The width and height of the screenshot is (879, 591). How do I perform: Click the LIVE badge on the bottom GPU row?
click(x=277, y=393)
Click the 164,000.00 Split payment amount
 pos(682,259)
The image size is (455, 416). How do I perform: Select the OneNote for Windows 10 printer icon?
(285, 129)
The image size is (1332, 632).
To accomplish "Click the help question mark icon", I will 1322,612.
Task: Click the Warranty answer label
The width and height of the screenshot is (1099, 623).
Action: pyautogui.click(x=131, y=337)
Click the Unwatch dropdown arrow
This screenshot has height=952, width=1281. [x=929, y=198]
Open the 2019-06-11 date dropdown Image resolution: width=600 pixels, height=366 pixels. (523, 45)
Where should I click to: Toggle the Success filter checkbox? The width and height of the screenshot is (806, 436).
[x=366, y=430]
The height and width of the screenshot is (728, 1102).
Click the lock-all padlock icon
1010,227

---

**EXERCISE**
Your task is to extract all of the records exactly.

**OUTPUT OF THE EXERCISE**
The width and height of the screenshot is (879, 591). How do I perform: Click the LIVE badge on the bottom GPU row?
click(x=277, y=393)
Click the 164,000.00 Split payment amount
 pos(682,259)
The image size is (455, 416). How do I perform: Select the OneNote for Windows 10 printer icon?
(285, 129)
The image size is (1332, 632).
To accomplish "Click the help question mark icon", I will 1322,612.
Task: Click the Warranty answer label
The width and height of the screenshot is (1099, 623).
Action: pyautogui.click(x=131, y=337)
Click the Unwatch dropdown arrow
This screenshot has height=952, width=1281. [x=929, y=198]
Open the 2019-06-11 date dropdown Image resolution: width=600 pixels, height=366 pixels. (523, 45)
Where should I click to: Toggle the Success filter checkbox? The width and height of the screenshot is (806, 436).
[x=366, y=430]
The height and width of the screenshot is (728, 1102).
Click the lock-all padlock icon
1010,227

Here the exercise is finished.